The input:
↓↓↓

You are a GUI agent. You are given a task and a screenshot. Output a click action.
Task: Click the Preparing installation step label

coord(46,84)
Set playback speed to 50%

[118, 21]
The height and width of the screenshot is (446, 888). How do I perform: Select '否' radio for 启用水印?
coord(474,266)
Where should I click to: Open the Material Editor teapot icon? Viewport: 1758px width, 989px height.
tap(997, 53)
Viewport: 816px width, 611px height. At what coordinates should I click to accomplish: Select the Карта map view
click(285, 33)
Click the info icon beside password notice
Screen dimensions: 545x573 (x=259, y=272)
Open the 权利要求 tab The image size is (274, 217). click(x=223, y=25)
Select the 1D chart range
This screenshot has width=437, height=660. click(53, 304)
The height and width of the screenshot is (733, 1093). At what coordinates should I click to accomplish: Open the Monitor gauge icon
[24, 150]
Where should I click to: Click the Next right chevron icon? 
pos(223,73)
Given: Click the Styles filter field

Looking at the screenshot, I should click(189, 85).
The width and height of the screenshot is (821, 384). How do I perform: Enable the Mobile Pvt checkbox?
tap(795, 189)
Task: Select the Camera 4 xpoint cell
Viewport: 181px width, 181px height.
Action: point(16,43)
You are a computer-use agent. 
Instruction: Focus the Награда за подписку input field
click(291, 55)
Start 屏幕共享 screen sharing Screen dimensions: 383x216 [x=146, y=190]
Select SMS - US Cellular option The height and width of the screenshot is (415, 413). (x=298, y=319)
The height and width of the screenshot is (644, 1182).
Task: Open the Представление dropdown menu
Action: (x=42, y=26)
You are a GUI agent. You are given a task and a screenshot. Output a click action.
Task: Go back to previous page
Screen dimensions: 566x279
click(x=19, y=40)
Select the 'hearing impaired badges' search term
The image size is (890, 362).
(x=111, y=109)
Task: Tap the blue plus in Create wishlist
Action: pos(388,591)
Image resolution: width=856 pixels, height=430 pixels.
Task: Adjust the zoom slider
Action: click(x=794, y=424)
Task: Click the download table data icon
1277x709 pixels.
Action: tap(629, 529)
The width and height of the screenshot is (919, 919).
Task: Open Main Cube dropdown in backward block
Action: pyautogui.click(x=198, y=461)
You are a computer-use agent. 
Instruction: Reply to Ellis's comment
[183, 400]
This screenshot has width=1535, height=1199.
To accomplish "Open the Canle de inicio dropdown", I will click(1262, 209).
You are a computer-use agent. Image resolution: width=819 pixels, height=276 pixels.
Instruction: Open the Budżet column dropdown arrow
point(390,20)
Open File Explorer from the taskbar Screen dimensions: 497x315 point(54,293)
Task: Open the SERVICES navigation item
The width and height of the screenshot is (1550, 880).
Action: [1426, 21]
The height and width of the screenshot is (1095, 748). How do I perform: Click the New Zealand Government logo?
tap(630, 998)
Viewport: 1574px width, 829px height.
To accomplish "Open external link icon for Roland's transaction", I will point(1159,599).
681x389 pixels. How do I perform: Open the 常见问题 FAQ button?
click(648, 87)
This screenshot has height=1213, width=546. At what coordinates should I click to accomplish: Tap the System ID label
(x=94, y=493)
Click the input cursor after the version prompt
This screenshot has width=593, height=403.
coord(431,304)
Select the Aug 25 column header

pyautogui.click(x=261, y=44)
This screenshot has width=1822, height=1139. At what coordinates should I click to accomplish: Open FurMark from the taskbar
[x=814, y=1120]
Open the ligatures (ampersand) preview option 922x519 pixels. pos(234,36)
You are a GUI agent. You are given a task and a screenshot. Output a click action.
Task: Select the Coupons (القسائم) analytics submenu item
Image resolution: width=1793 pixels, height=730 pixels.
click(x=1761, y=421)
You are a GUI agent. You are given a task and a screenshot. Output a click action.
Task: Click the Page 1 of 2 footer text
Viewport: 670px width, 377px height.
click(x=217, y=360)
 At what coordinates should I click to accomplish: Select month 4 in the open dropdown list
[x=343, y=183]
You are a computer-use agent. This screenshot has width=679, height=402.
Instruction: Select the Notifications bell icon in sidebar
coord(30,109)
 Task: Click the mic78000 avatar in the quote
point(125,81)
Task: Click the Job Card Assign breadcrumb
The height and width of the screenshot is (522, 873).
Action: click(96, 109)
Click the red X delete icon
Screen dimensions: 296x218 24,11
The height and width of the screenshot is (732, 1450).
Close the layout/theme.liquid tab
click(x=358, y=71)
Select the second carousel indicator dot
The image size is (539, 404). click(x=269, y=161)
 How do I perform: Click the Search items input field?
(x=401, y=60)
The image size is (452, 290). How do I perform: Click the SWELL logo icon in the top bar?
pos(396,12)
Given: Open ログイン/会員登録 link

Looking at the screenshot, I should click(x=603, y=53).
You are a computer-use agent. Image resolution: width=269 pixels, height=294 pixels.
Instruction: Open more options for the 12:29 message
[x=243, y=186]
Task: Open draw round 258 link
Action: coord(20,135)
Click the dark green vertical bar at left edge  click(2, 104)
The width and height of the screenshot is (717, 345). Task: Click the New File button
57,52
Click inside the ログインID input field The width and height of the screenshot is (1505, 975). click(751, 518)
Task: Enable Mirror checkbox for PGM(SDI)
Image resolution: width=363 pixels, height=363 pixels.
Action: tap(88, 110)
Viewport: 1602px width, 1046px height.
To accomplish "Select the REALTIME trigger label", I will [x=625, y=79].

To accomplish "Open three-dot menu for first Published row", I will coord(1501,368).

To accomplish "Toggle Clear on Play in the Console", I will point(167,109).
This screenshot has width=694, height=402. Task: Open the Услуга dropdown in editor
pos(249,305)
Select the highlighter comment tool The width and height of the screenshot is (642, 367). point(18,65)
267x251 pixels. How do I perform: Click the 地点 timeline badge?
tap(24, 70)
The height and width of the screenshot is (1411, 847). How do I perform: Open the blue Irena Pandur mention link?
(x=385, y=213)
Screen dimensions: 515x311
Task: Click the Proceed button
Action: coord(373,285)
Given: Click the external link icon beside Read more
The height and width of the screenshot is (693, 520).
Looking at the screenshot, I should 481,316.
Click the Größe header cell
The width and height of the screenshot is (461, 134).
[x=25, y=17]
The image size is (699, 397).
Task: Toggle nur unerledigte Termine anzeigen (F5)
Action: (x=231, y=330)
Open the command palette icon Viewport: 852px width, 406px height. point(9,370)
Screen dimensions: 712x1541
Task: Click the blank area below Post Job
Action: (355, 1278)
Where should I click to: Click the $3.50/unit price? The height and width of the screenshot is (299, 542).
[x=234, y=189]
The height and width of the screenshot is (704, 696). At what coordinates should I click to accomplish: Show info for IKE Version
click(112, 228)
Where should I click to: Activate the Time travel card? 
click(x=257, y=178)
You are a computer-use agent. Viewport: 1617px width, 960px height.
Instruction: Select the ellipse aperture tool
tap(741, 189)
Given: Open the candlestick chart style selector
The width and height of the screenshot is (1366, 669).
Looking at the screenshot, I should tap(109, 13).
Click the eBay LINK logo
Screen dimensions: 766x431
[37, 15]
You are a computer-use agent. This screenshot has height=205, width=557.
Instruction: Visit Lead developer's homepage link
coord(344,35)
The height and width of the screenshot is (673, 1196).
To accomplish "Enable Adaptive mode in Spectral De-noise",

↑↑↑

Put the data in the stretch from the line containing "Viewport: 816px width, 611px" through the line containing "pos(223,73)" into a numbered list, leaving out any blank lines.

Problem solution:
1. Viewport: 816px width, 611px height. At what coordinates should I click to accomplish: Select the Карта map view
2. click(285, 33)
3. Click the info icon beside password notice
4. Screen dimensions: 545x573 (x=259, y=272)
5. Open the 权利要求 tab The image size is (274, 217). click(x=223, y=25)
6. Select the 1D chart range
7. This screenshot has width=437, height=660. click(53, 304)
8. The height and width of the screenshot is (733, 1093). At what coordinates should I click to accomplish: Open the Monitor gauge icon
9. [24, 150]
10. Where should I click to: Click the Next right chevron icon? 
11. pos(223,73)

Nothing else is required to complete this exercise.